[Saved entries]
========================
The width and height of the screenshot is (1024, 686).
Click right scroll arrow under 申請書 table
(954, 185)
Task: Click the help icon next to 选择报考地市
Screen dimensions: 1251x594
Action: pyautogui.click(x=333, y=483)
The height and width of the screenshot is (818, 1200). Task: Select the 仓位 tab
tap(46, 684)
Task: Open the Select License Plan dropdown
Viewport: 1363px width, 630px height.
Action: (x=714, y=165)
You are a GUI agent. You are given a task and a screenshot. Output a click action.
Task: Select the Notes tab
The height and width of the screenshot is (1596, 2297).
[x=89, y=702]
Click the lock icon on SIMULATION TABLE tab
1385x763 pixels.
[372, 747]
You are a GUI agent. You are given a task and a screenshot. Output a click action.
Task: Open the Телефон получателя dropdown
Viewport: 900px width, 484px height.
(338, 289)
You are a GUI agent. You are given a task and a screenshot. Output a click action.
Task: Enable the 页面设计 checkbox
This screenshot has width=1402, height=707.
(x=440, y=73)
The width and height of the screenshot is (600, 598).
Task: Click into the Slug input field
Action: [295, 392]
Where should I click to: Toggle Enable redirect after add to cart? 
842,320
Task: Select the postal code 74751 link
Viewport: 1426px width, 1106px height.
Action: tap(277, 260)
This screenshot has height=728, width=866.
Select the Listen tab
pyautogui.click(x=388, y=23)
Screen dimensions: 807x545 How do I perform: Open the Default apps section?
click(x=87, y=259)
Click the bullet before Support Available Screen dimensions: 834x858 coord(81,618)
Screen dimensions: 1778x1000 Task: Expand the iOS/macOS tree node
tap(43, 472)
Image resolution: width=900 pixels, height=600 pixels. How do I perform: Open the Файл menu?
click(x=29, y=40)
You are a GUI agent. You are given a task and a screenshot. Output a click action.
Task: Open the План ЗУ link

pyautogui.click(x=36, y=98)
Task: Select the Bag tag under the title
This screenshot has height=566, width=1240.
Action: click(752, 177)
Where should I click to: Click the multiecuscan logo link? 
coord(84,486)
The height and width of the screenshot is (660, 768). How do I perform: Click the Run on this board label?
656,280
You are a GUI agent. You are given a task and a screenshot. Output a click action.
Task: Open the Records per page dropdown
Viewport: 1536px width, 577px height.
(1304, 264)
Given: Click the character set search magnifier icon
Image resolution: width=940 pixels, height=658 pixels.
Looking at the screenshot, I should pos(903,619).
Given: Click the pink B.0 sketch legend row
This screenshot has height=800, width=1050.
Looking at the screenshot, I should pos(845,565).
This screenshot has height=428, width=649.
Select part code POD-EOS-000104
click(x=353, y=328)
========================
# What you need to do
Retype the entries precisely as they stand.

# Response to this exercise
The width and height of the screenshot is (1024, 686).
Click right scroll arrow under 申請書 table
(954, 185)
Task: Click the help icon next to 选择报考地市
Screen dimensions: 1251x594
Action: pyautogui.click(x=333, y=483)
The height and width of the screenshot is (818, 1200). Task: Select the 仓位 tab
tap(46, 684)
Task: Open the Select License Plan dropdown
Viewport: 1363px width, 630px height.
Action: (x=714, y=165)
You are a GUI agent. You are given a task and a screenshot. Output a click action.
Task: Select the Notes tab
The height and width of the screenshot is (1596, 2297).
[x=89, y=702]
Click the lock icon on SIMULATION TABLE tab
1385x763 pixels.
[372, 747]
You are a GUI agent. You are given a task and a screenshot. Output a click action.
Task: Open the Телефон получателя dropdown
Viewport: 900px width, 484px height.
(338, 289)
You are a GUI agent. You are given a task and a screenshot. Output a click action.
Task: Enable the 页面设计 checkbox
This screenshot has width=1402, height=707.
(x=440, y=73)
The width and height of the screenshot is (600, 598).
Task: Click into the Slug input field
Action: [295, 392]
Where should I click to: Toggle Enable redirect after add to cart? 
842,320
Task: Select the postal code 74751 link
Viewport: 1426px width, 1106px height.
Action: tap(277, 260)
This screenshot has height=728, width=866.
Select the Listen tab
pyautogui.click(x=388, y=23)
Screen dimensions: 807x545 How do I perform: Open the Default apps section?
click(x=87, y=259)
Click the bullet before Support Available Screen dimensions: 834x858 coord(81,618)
Screen dimensions: 1778x1000 Task: Expand the iOS/macOS tree node
tap(43, 472)
Image resolution: width=900 pixels, height=600 pixels. How do I perform: Open the Файл menu?
click(x=29, y=40)
You are a GUI agent. You are given a task and a screenshot. Output a click action.
Task: Open the План ЗУ link

pyautogui.click(x=36, y=98)
Task: Select the Bag tag under the title
This screenshot has height=566, width=1240.
Action: click(752, 177)
Where should I click to: Click the multiecuscan logo link? 
coord(84,486)
The height and width of the screenshot is (660, 768). How do I perform: Click the Run on this board label?
656,280
You are a GUI agent. You are given a task and a screenshot. Output a click action.
Task: Open the Records per page dropdown
Viewport: 1536px width, 577px height.
(1304, 264)
Given: Click the character set search magnifier icon
Image resolution: width=940 pixels, height=658 pixels.
Looking at the screenshot, I should pos(903,619).
Given: Click the pink B.0 sketch legend row
This screenshot has height=800, width=1050.
Looking at the screenshot, I should pos(845,565).
This screenshot has height=428, width=649.
Select part code POD-EOS-000104
click(x=353, y=328)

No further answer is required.